Some records
>> begin

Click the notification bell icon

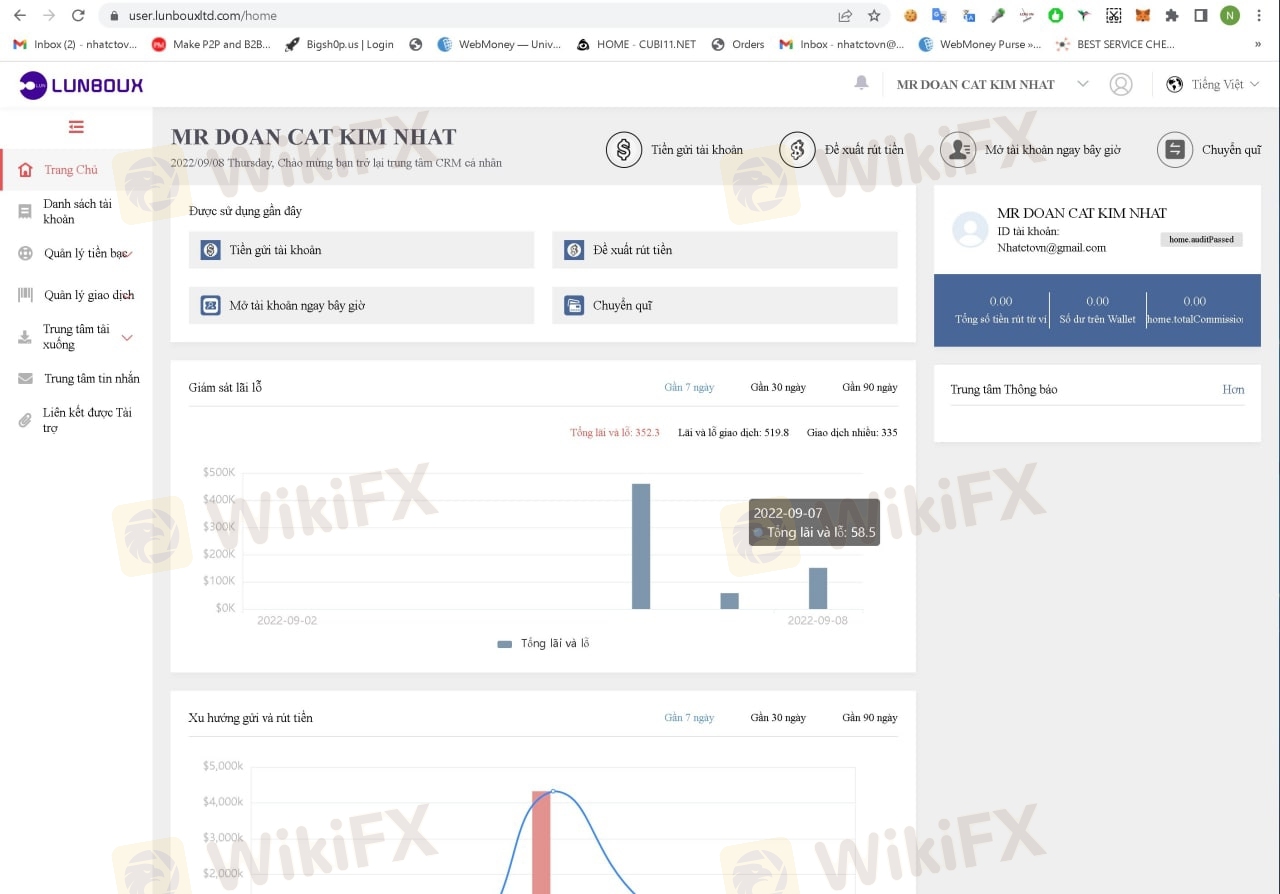coord(861,83)
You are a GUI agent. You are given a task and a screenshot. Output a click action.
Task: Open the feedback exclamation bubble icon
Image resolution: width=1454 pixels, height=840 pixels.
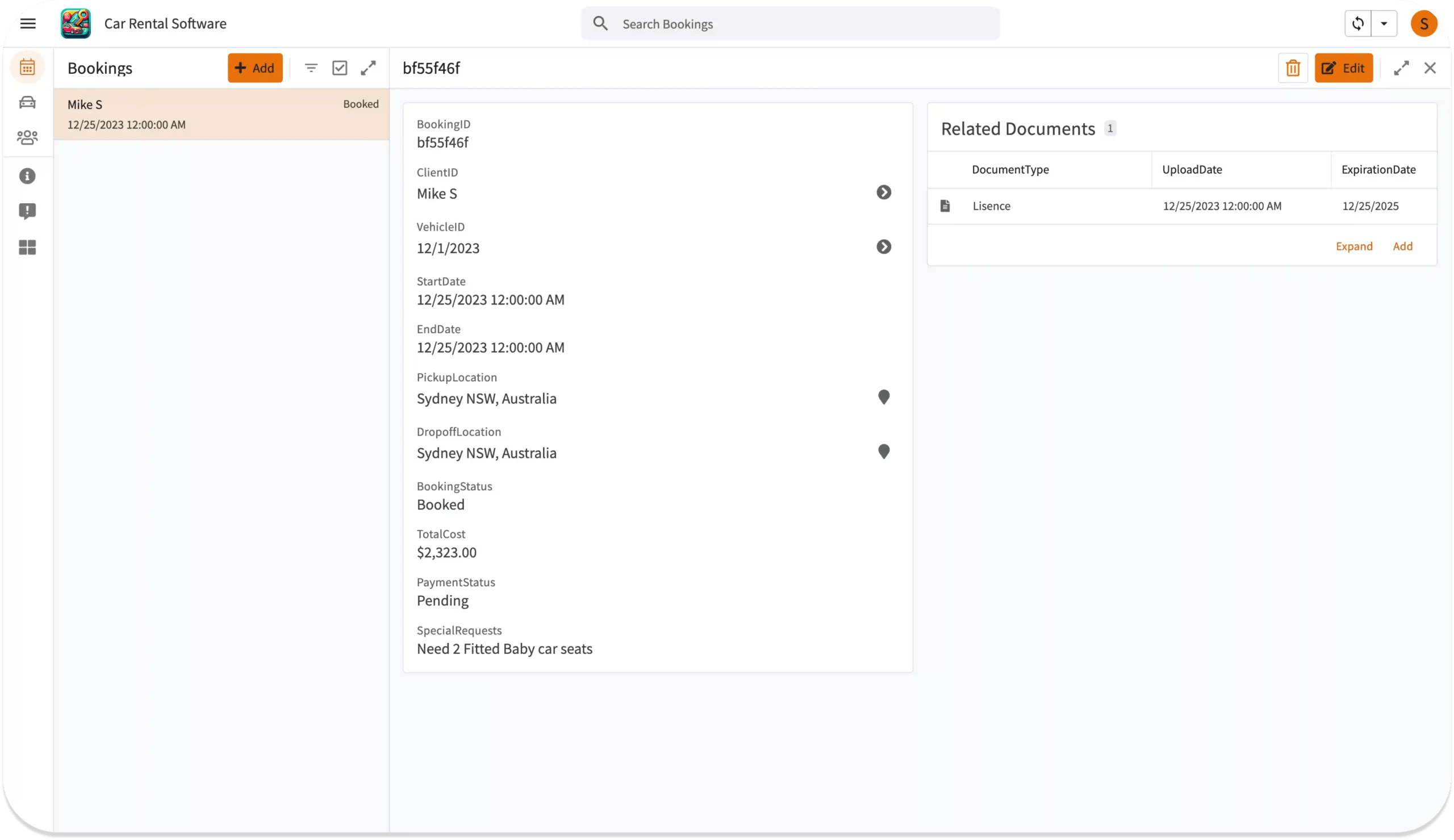click(x=27, y=211)
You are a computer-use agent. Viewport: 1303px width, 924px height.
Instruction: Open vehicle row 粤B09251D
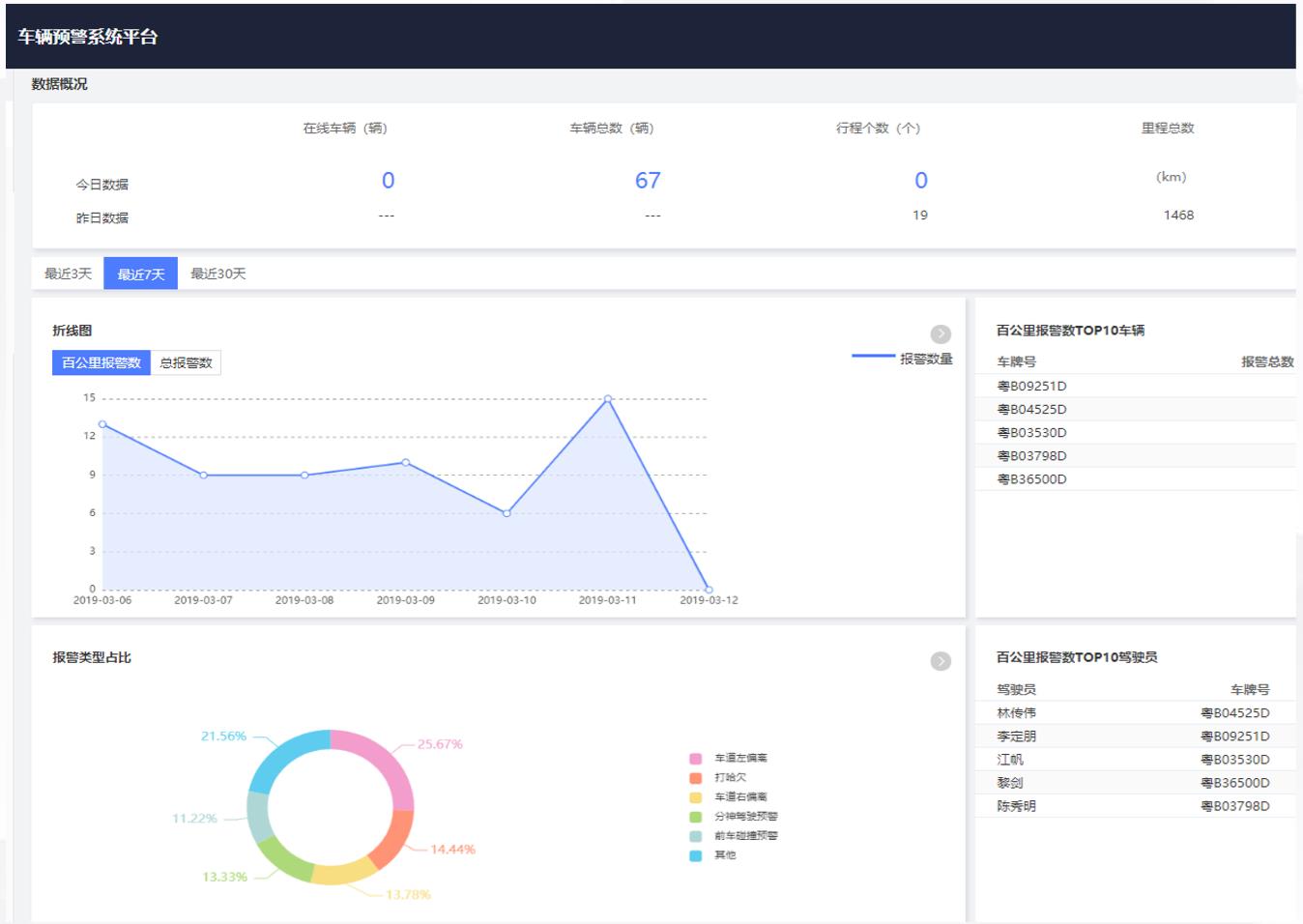(1136, 386)
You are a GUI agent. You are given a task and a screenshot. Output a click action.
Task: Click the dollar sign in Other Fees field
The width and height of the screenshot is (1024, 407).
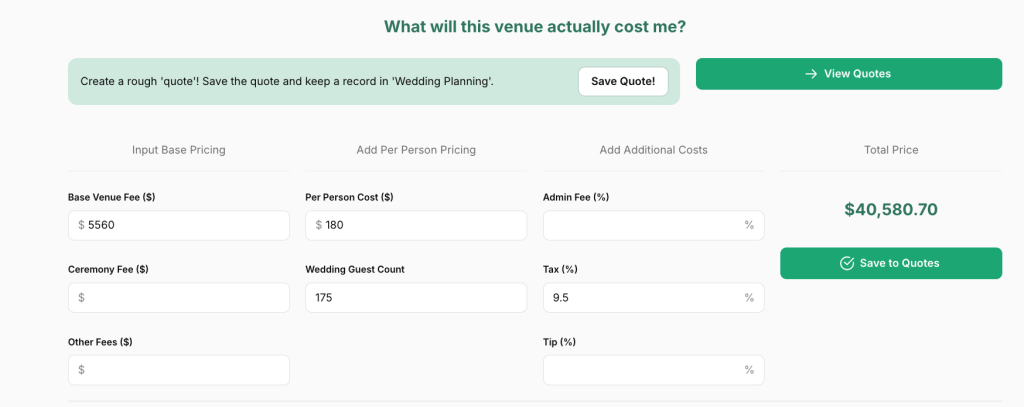point(81,370)
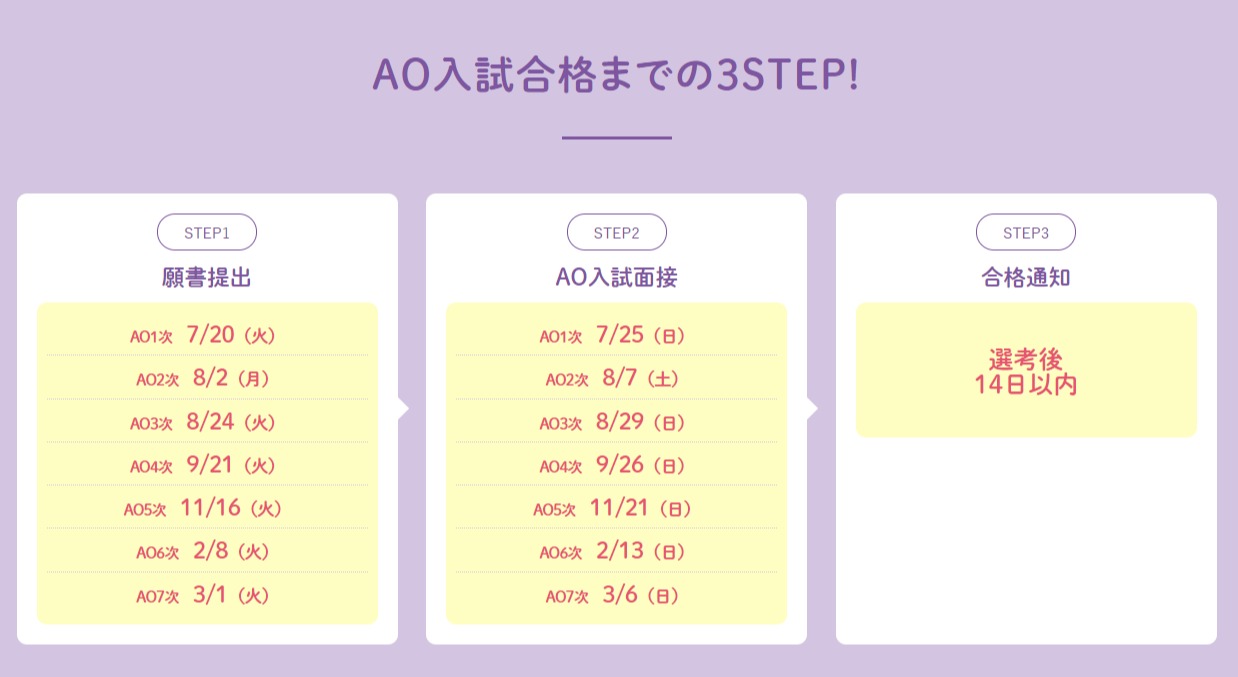Click the AO5次 11/16 application row
The image size is (1238, 677).
click(207, 508)
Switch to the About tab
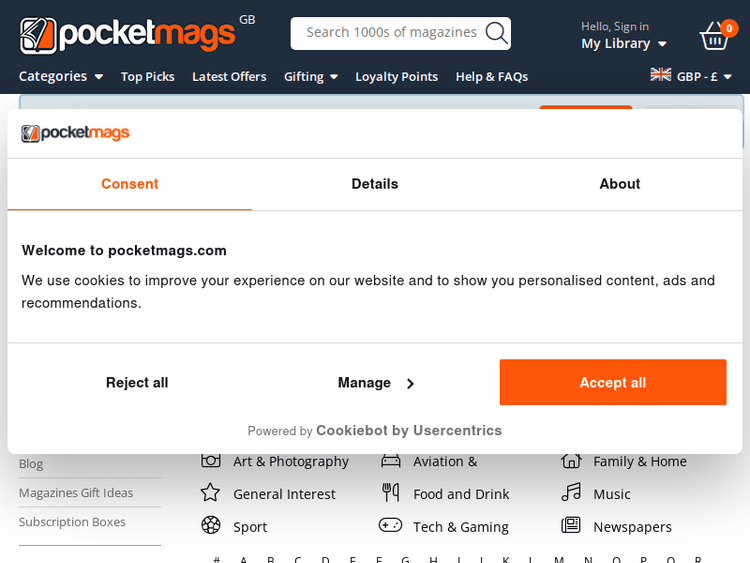The height and width of the screenshot is (563, 750). point(620,184)
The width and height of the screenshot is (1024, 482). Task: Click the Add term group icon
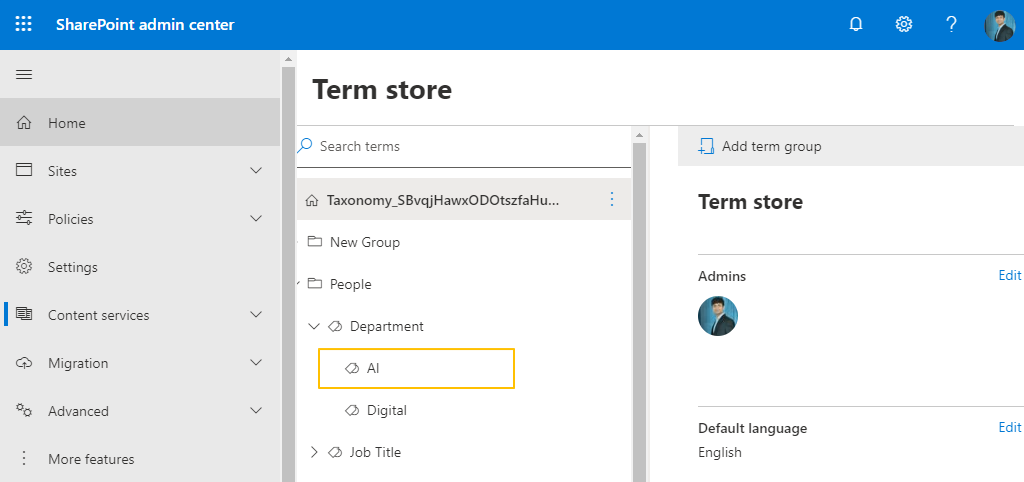pos(706,146)
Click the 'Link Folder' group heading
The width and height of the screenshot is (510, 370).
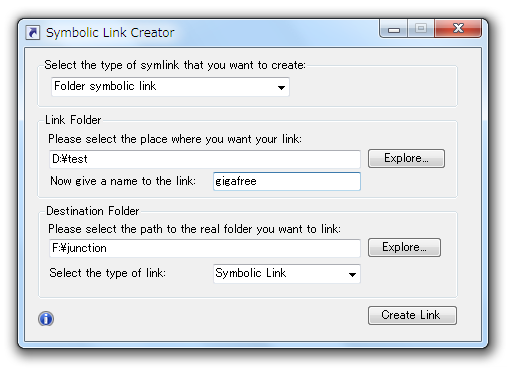pyautogui.click(x=73, y=120)
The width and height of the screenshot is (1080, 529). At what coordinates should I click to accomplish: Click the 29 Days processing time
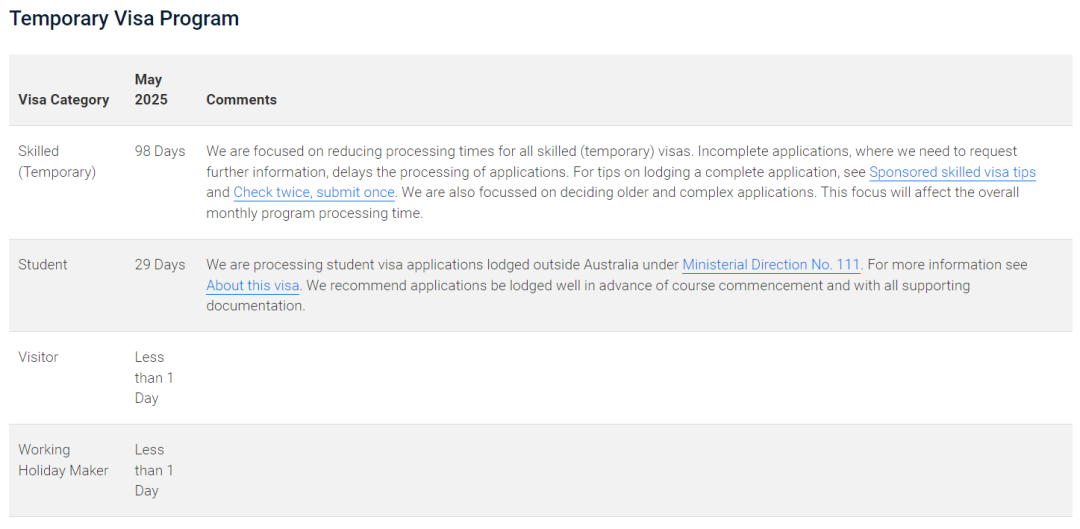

>> end

[GIVEN TASK] Edit the listing so that each "GUI agent" becomes "interface agent", leaving every other word unchanged and omitting the pictures.

[ANSWER FOR THIS EXERCISE]
Click the notification bell icon

coord(861,83)
You are a interface agent. You are given a task and a screenshot. Output a click action.
Task: Open the feedback exclamation bubble icon
Image resolution: width=1454 pixels, height=840 pixels.
click(x=27, y=211)
You are a computer-use agent. Viewport: 1303px width, 924px height.
Instruction: Open vehicle row 粤B09251D
(1136, 386)
You are a interface agent. You are given a task and a screenshot. Output a click action.
Task: Click the dollar sign in Other Fees field
The width and height of the screenshot is (1024, 407).
point(81,370)
Click the AO5次 11/16 application row
The image size is (1238, 677).
click(207, 508)
Switch to the About tab
The height and width of the screenshot is (563, 750). point(620,184)
The width and height of the screenshot is (1024, 482). Task: Click the Add term group icon
pos(706,146)
Click the 'Link Folder' group heading
The width and height of the screenshot is (510, 370).
pyautogui.click(x=73, y=120)
The width and height of the screenshot is (1080, 529). At what coordinates should I click to accomplish: Click the 29 Days processing time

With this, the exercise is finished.